任务说明 1>
根据原文,提问的人重新执行 python crawler.py 之后,知乎弹出的登录界面怎么样了?

ZouJiu1 / zhihu_spider_selenium

爬取知乎个人主页的想法、文篇和回答
MIT License
35 stars 12 forks source link

when failed to log in ,have no other methods to log in again. #10

Open direct-rule-form-londn opened 4 days ago

direct-rule-form-londn commented 4 days ago

我按照您的read me指示,首次运行了python crawler.py之后,成功进入了登录界面。但我在登录后匆忙关掉了界面,之后的步骤的抓取就失败了。 我重新执行python crawler.py之后,知乎弹出登录界面就在一两秒内关闭,没有办法登录。控制台的输出如下

`C:\Users\liang\Desktop\zhihu_project\zhihu_spider_selenium-master\crawler.py:1128: SyntaxWarning: invalid escape sequence '\m' driverpath = os.path.join(abspath, 'msedgedriver\msedgedriver.exe')

DevTools listening on ws://127.0.0.1:61658/devtools/browser/da3915e6-abb4-490a-bd17-dc75f38fcc03 需要登陆并保存cookie,下次就不用登录了。 Traceback (most recent call last): File "C:\Users\liang\Desktop\zhihu_project\zhihu_spider_selenium-master\crawler.py", line 1014, in login_loadsavecookie load_cookie(driver, cookie_path) File "C:\Users\liang\Desktop\zhihu_project\zhihu_spider_selenium-master\crawler.py", line 48, in load_cookie with open(path, 'rb') as cookiesfile: ^^^^^^^^^^^^^^^^ FileNotFoundError: [Errno 2] No such file or directory: 'C:\Users\liang\Desktop\zhihu_project\zhihu_spider_selenium-master\cookie\cookie_zhihu.pkl'

During handling of the above exception, another exception occurred:

Traceback (most recent call last): File "C:\Users\liang\Desktop\zhihu_project\zhihu_spider_selenium-master\crawler.py", line 1083, in zhihu driver, username = login_loadsavecookie() ^^^^^^^^^^^^^^^^^^^^^^ File "C:\Users\liang\Desktop\zhihu_project\zhihu_spider_selenium-master\crawler.py", line 1024, in login_loadsavecookie driver = login(driver) ^^^^^^^^^^^^^ File "C:\Users\liang\Desktop\zhihu_project\zhihu_spider_selenium-master\crawler.py", line 131, in login driver.find_elements(By.CLASS_NAME, "SignFlow-tab")[1].click()

任务说明 2>
请更新数据行中从含有“Where should I”的那一行开始、到含有“Action: (302, 836)”的那一行结束的这一段:把“Viewport”换成“Window”,其他内容一字不改,只写出这几行。

数据行>
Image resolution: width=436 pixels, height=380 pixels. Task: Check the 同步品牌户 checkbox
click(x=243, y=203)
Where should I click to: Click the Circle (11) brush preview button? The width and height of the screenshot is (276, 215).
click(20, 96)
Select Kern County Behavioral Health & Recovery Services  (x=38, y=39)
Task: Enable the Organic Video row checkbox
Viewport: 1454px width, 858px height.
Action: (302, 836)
...
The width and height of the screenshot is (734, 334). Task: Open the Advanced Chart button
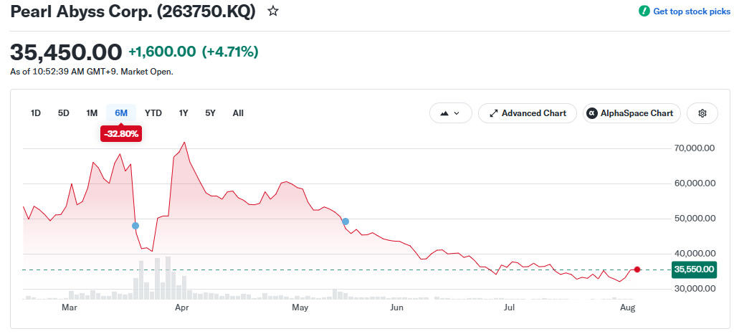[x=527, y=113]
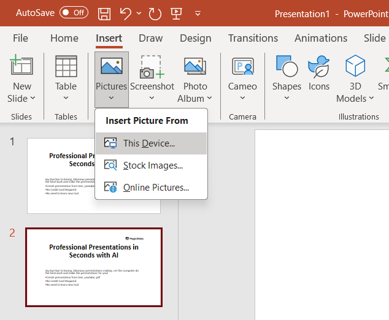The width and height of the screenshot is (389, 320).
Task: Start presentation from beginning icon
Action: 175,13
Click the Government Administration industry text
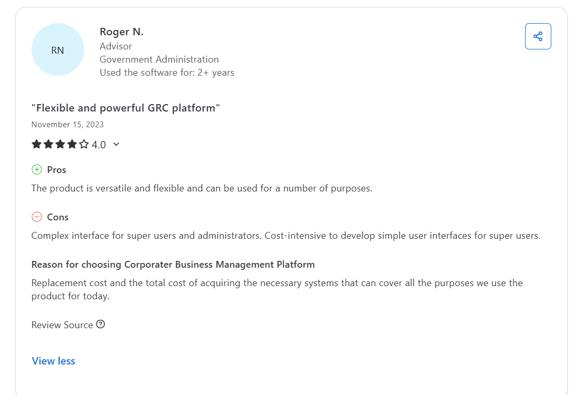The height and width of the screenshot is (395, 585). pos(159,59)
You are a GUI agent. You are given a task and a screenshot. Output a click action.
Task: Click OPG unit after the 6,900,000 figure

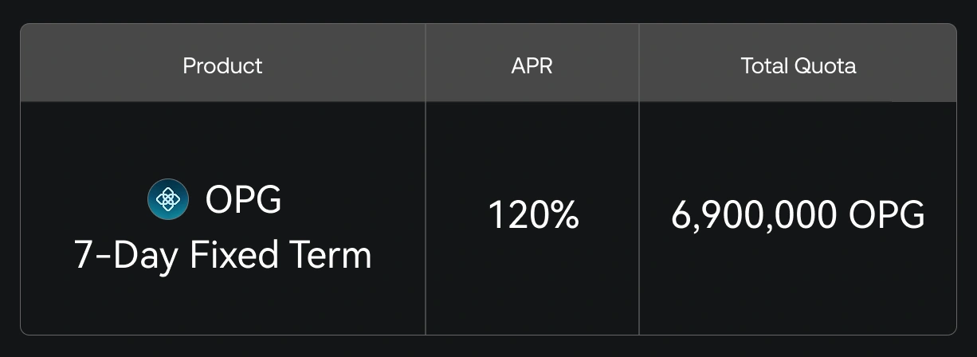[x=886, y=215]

练习结果 1>
登录界面在一两秒内就关闭了,没有办法登录。

练习结果 2>
Where should I click to: Click the Circle (11) brush preview button? The width and height of the screenshot is (276, 215).
click(20, 96)
Select Kern County Behavioral Health & Recovery Services  (x=38, y=39)
Task: Enable the Organic Video row checkbox
Window: 1454px width, 858px height.
Action: (302, 836)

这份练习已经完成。